*Exercise:* From the line containing "Where should I" down to the line containing "global (20 à", copy out the entries below exactly, both lines included, and nothing else; pictures do not belong in the copy.
═══ Provided data ═══
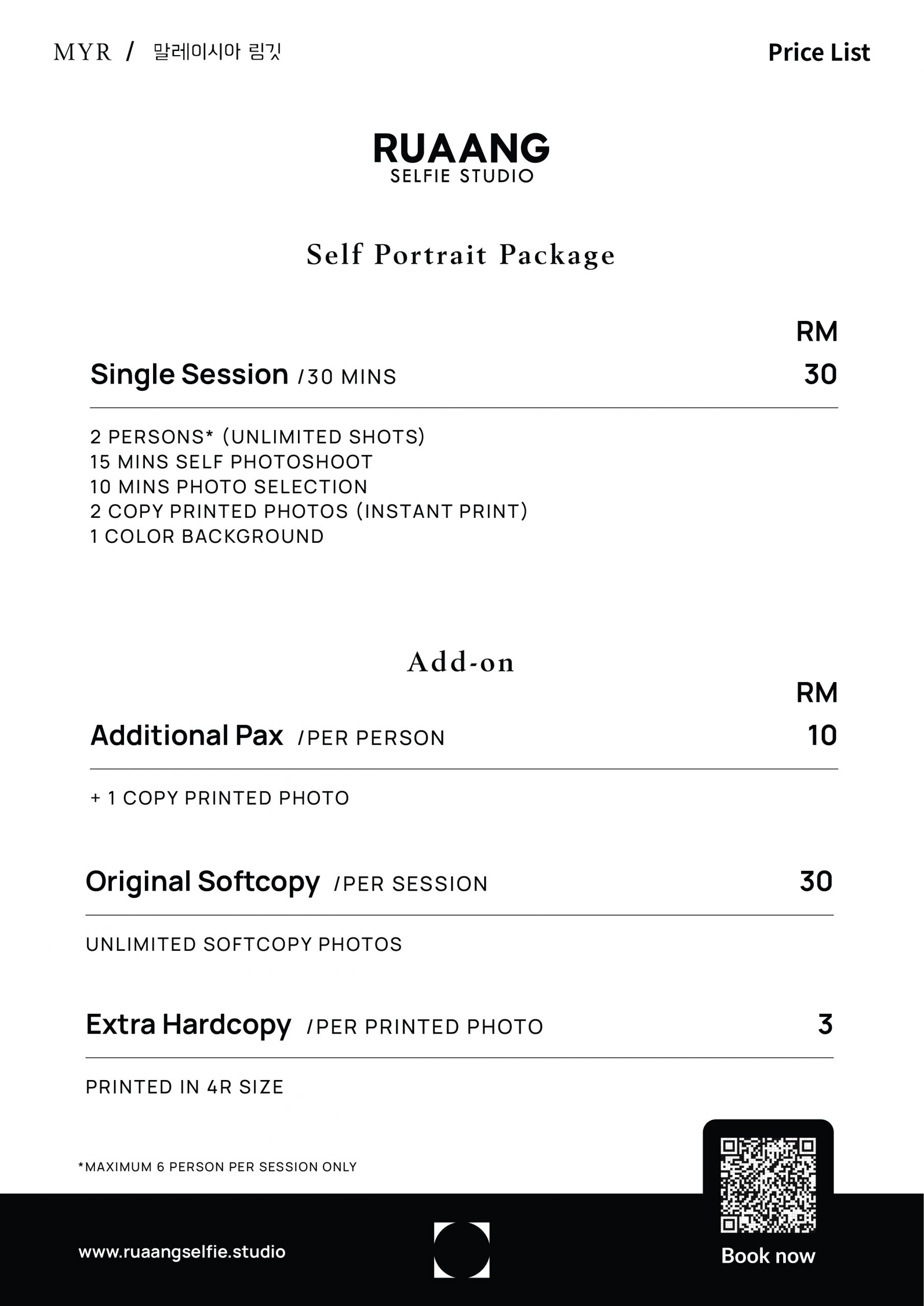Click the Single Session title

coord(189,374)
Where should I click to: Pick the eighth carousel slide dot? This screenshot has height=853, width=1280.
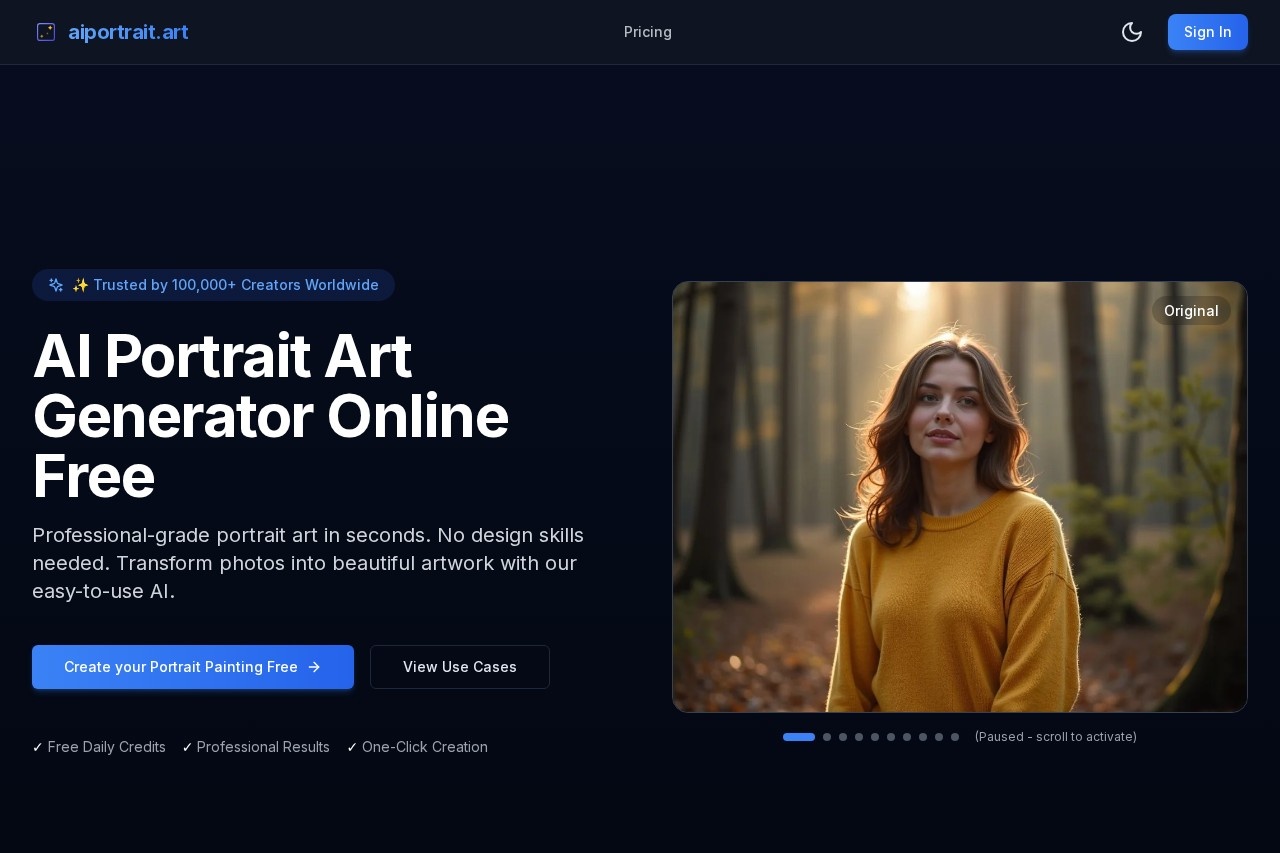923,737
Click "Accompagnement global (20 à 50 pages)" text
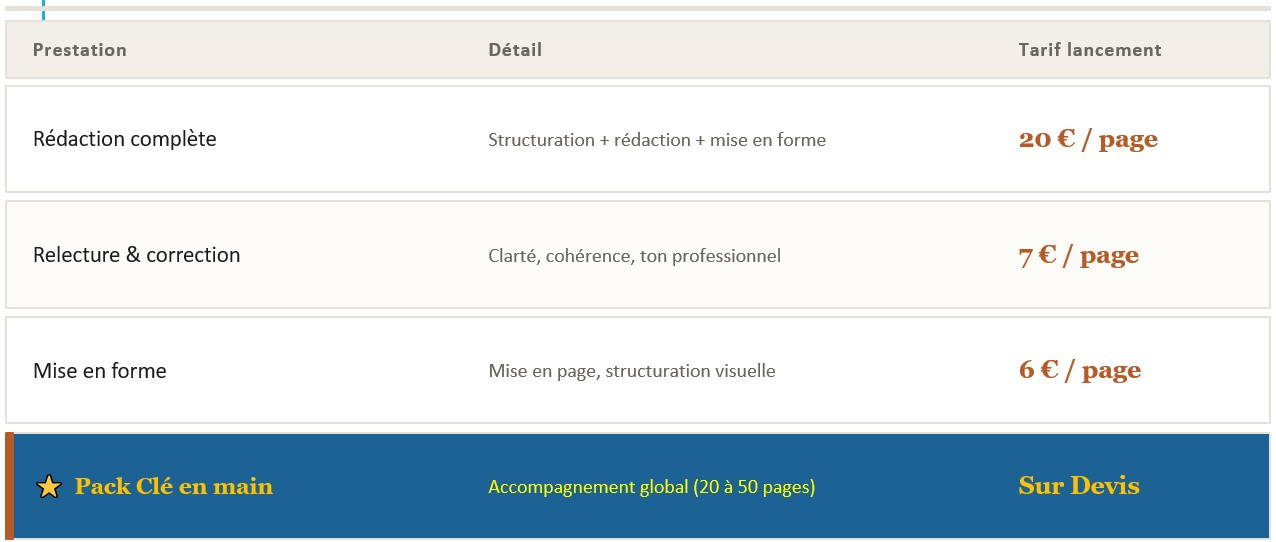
═══
═══ Provided data ═══
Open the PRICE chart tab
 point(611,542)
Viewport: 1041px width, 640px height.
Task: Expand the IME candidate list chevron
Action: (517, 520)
═══
*Response:*
Where should I click to: Pick the eighth carousel slide dot? This screenshot has height=853, width=1280.
923,737
Click "Accompagnement global (20 à 50 pages)" text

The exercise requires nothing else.